AIM OF THE EXERCISE ▸ Please mark each statement below as agreeing with the comic review (yes or no), and quote the words of the review that decide it. 1. The issue belongs to the crossover event "Rise of the Third Army." 2. The older sister escapes into the care of a local lady. 3. Atrocitus concludes that the Third Army's weak point is their eyes.

DOCUMENT PASSAGE ▸
++++++++
When Sergio Leone described the personalities of his
three protagonists in Il buono, il brutto
e il cattivo he could not have known how apt it would become in summing the
single figure of Atrocitus in DC Comic’s Red
Lanterns. Atrocitus and his Corps dispense
a lethal, rage fuelled justice across the Green Lantern universe on behalf of
the victimised and abused. Herein, of course, lies both the good and the
bad. And the resulting devastation, much
like their leader himself, sure as heck ain’t pretty.
of this undeniable comparison I have elected to keep my overview of the story
brief and instead review RL #13 by looking at elements of the book in relation
to Leone’s famous movie title.
The issue is part of the GL crossover event ‘Rise of the
Third Army’ and the plot is simple enough.
On some distant planet two sisters are enslaved by marauding misogynists
for the purposes of serving their every physical need. The older sister is slain trying to protect
her sibling. The younger sister escapes into the care of a local lady only for
her husband to betray both of them to the hoard in hope of earning financial
reward. The women are sliced down by
Cord, the barbarian king, moments before Red Lanterns arrive and take bloody
retribution on all and sundry. The Guardian’s Third Army join the scene to
forcibly recruit the Red Lanterns (and anybody else in the immediate vicinity)
into their Army. Atrocitus notices that
their eyes have not changed during their horrific transformation and deduces
this to be their Achilles heel. He
plunges his thumbs into the eye sockets of their newest inductee, who until
moments ago had been the Red Lantern Skorch.
In the final heart wrenching panel the surviving sister is also subsumed
into the Third Army’s ranks.
** After a year of trudging through the angst of the Atrocitus
seeking affirmation of his goals we have finally jumped into some good old
fashioned story telling. In addition we
get something that you don’t come across very often in an on-going comic book series
- namely a beginning, a middle and an ending.
++++++++
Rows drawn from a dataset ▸
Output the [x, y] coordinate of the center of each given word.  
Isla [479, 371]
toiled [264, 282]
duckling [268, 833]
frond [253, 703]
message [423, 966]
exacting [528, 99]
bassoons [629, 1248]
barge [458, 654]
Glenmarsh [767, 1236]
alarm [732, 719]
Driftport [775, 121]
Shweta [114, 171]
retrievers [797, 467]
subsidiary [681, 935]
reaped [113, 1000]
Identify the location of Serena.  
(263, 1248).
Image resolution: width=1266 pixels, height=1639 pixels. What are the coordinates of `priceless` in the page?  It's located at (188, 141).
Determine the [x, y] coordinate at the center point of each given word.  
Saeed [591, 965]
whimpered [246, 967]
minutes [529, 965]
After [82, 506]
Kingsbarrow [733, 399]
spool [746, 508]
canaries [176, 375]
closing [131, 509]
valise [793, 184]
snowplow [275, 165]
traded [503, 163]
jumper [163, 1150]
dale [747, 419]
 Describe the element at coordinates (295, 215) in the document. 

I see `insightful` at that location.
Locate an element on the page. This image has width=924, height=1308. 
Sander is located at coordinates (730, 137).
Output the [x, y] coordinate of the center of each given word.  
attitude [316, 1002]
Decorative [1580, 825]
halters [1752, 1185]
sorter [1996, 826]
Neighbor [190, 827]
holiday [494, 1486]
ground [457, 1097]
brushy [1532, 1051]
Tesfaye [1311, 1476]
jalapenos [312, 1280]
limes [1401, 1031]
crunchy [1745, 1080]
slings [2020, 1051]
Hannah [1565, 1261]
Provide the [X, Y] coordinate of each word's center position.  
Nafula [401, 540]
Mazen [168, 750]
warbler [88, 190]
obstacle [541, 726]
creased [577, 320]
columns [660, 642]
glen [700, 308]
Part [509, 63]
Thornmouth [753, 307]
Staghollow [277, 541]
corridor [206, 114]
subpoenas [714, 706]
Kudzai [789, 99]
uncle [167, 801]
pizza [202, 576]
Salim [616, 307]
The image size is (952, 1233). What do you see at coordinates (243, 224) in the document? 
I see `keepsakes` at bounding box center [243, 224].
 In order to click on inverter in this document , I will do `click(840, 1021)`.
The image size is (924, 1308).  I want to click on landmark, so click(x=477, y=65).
++++++++
WRITTEN ANSWER ▸
1. Yes: "The issue is part of the GL crossover event ‘Rise of the Third Army’"
2. No: "The older sister is slain trying to protect her sibling."
3. Yes: "Atrocitus notices that their eyes have not changed during their horrific transformation and deduces this to be their Achilles heel."